A West Australian school whose community voted to remove the religious requirement from chaplaincy now faces extra obstacles in employing a secular person for the role, including because of a lack of secular providers.
In the latest episode of The Secular Agenda podcast on the topic of schools having a secular option in the National School Chaplaincy Program, Rosemary Lynch, of the WA Public School Alliance, reveals that the Maylands Peninsula Primary School has been unable to fill the pastoral care role.
Early this year, the school’s parents and carers voted overwhelmingly to make the taxpayer-funded chaplaincy positions subject to equal opportunity employment – meaning that they could no longer be only for people “of faith”. The outcome later inspired all the state’s P&C groups to support a call for governments funding the employment of professional non-clinical student welfare officers instead of religious chaplains.

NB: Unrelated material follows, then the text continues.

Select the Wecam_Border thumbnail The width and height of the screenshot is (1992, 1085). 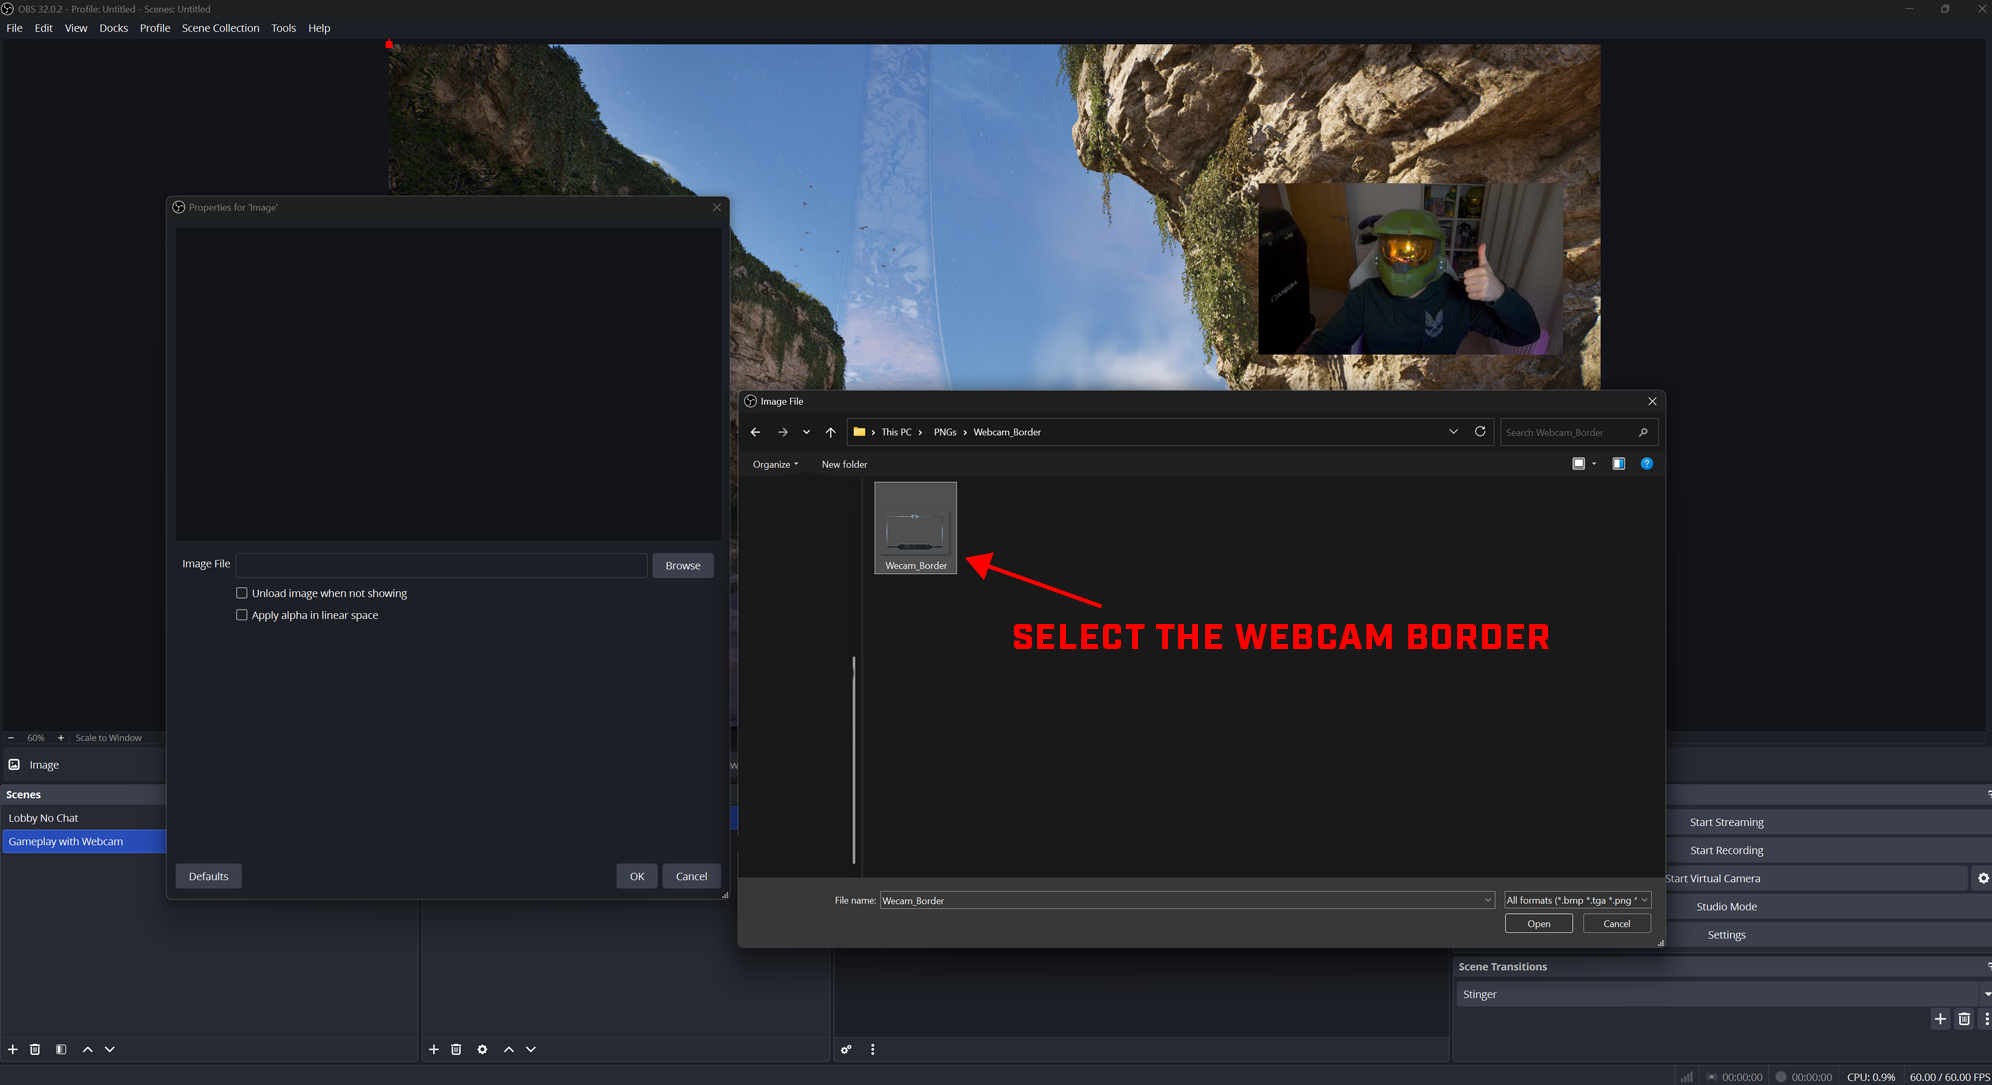(x=915, y=527)
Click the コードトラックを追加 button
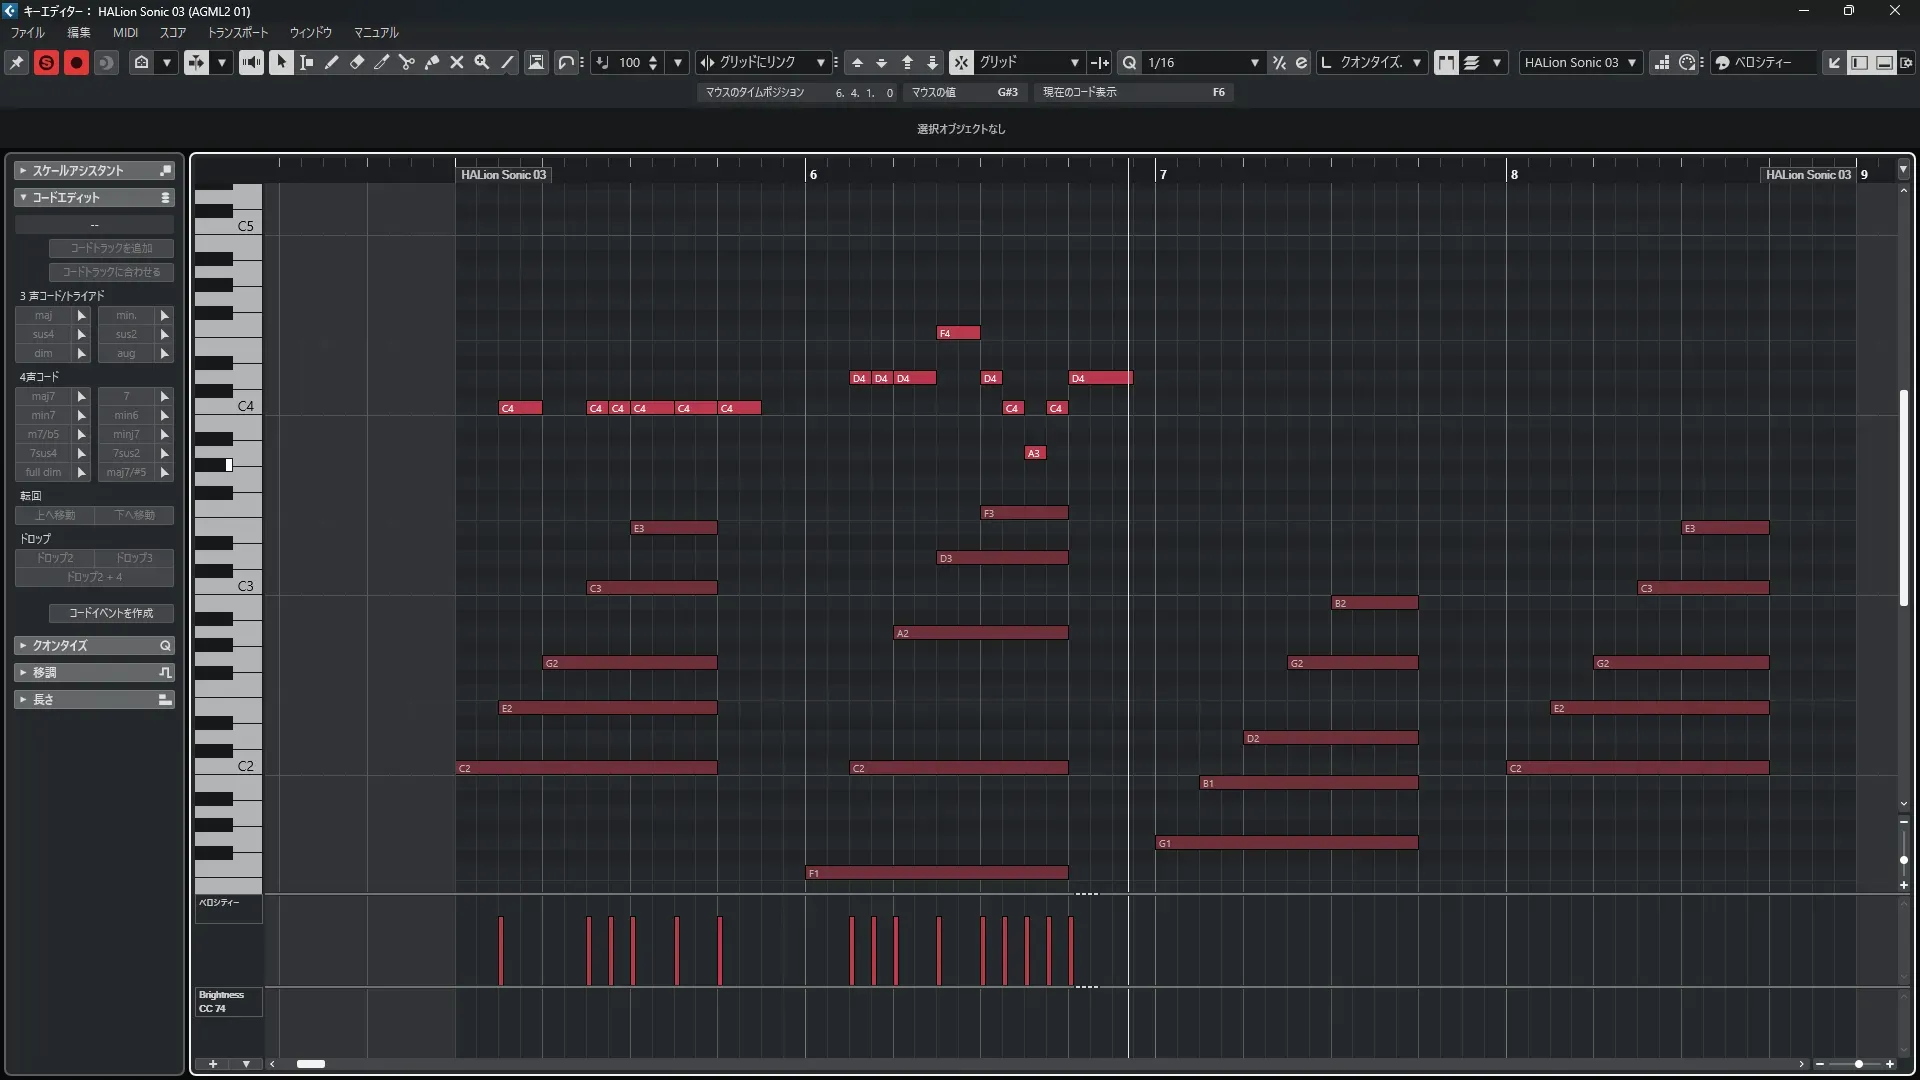 point(111,248)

Ms Lynch (pictured) says the Maylands Peninsula Primary School has also recently lost top-up funding for the pastoral care role from its local council.
“So pretty much since the school has asked a few questions, things have gone a bit south for them in terms of that,” she says.
The WA Public School Alliance welcomes federal education minister Jason Clare’s commitment to giving schools a choice of a secular option, but remains concerned little in effect will change.
Under the chaplaincy program in Western Australia, public schools that want a pastoral carer or chaplain have to source them through external service providers instead of hiring them directly. The two largest providers Christian labor-hire firms that only employ Christians.
Ms Lynch says the third provider currently does not have the infrastructure to support schools wanting to make a change to secular welfare workers in line with the new government policy.
“So whilst the rules around chaplains – no longer required to be ‘of faith’ – have changed, by default in our state the status quo will be retained unless the procurement hiring system changes,” she says.
The podcast also features Peter Martin, a former principal of the Port Melbourne Primary School and now councillor at the City of Port Phillip. In his role as principal, he opposed the religious requirement in the chaplaincy program and struck an agreement with a local multi-faith group to provide a secular youth worker.
“I was trying to make a silk purse out of a sow’s ear. I was very very uncomfortable with the concept of anyone coming into my school and promoting religious ideas in school hours,” he says.
“I was lucky to find a group who were very open and transparent about the fact that they didn’t wish to use the chaplaincy program to push forward any particular ideas.”
The RSA has warned Mr Clare and his state and territory counterparts that, without reform to the existing outsourcing arrangements, continued dominance of religious-based labour-hire organisations would leave schools with little choice in who they employ.